Tell HN: I'm having the worst career winter of my life
State of the market (UK, EU, US)
- Multiple commenters say the UK software job market is “very rough,” with many layoffs and long job searches, even for senior people.
- Some claim the UK (and even broader Europe) tech/startup scene is “dead” outside FAANG/hedge funds and AI hotspots like SF/NY; others strongly disagree, citing millions of devs, viable careers, and decent pay in Europe.
- In the US, people report heavy competition: thousands of applicants per role, many overqualified candidates, and difficulty even getting interviews.
Remote vs in‑office dynamics
- 100% remote roles are described as rare and hyper‑competitive; many companies officially require 2–3 days in office, even if some tech teams quietly get exceptions.
- Several argue that insisting on fully remote severely narrows options, especially given recent return‑to‑office trends.
- Relocation is repeatedly suggested, but OP and others note practical limits (commute, where they live, family, etc.).
Geography, salary, and global competition
- For remote roles, commenters stress that candidates now compete with global talent willing to work for much less.
- UK compensation examples: past total comp around £160k, with willingness to go down to ~£90k; day rates from ~£350–700. Some note high UK taxes make local engineers look expensive, pushing work offshore or to contractors.
Strategies to cope and get hired
- Common advice:
- Apply to in‑person/hybrid and “boring” sectors (manufacturing, finance, government, hospitals), not just startups and pure tech.
- Leverage any connection to hiring managers; cold applications often vanish in the noise.
- Be willing to take roles you’re overqualified for to restore income and savings.
- Consider non‑UK/EU roles if you can relocate or work compliantly abroad.
AI and skills positioning
- Some see traditional SWE work as commoditised by AI; they recommend domain expertise, entrepreneurship, and “AI + data” skills over pure coding.
- Others emphasize quality, performance, and deep, T‑shaped engineering skills that AI can’t yet replace.

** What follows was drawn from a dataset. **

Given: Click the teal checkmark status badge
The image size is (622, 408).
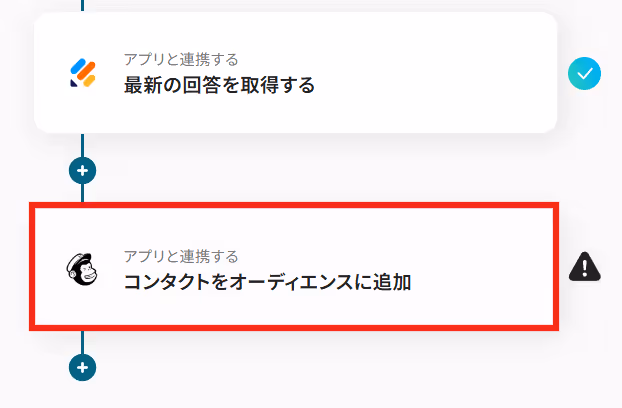Looking at the screenshot, I should [x=584, y=73].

- One long anecdote describes abandoning a saturated Ruby/Rails market for “Applied AI,” reporting better feedback and 25–50% higher salaries; advice is to pivot to AI while the window is open.
Psychological, philosophical, and life responses
- A few discuss turning to faith and prayer; this triggers a long debate about the problem of suffering and the logic of an all‑powerful, benevolent deity.

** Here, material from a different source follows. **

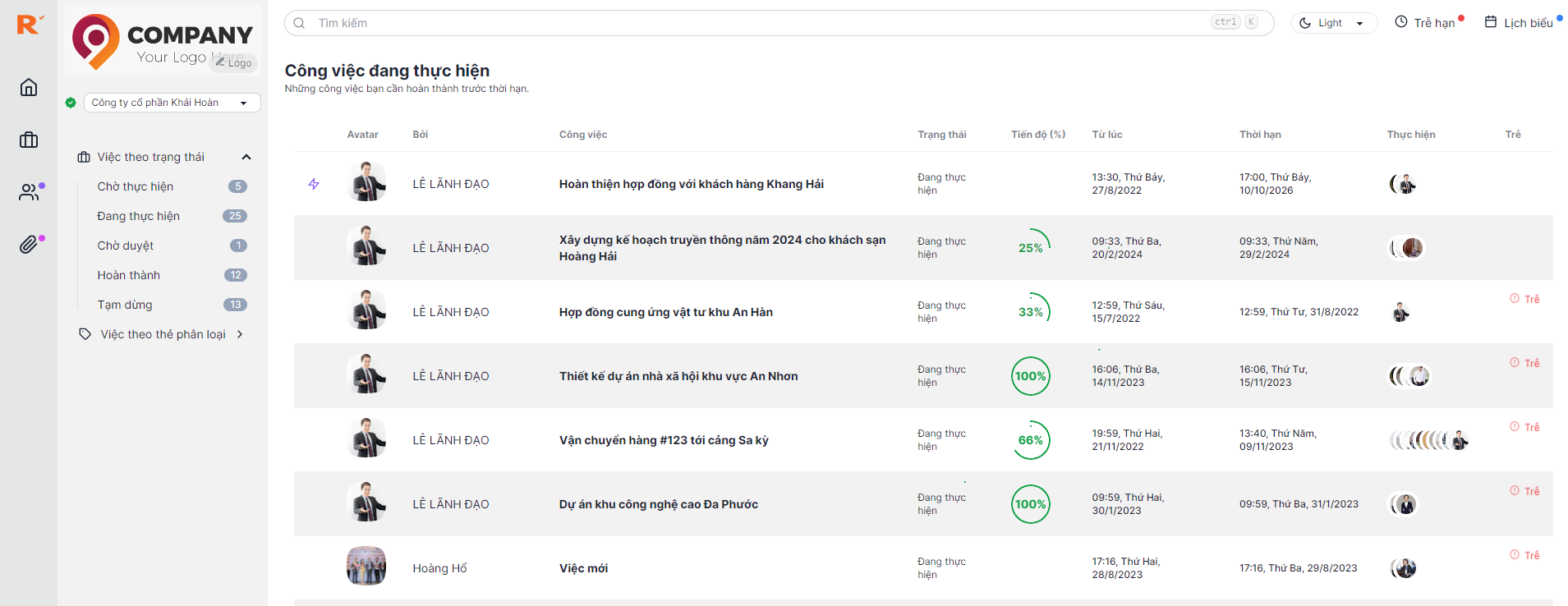Click the 66% progress circle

- Others talk about burnout from endless rejections, building personal projects for satisfaction, or considering leaving tech entirely for “regular jobs” or small businesses.
Meta: Hacking vs “regular jobs”
- One commenter asks why HN focuses so much on normal jobs instead of entrepreneurship.
- Replies: most people need stable income (family, mortgage), lack strong business ideas, or simply don’t want to run a company, even though many still “hack” on projects alongside employment.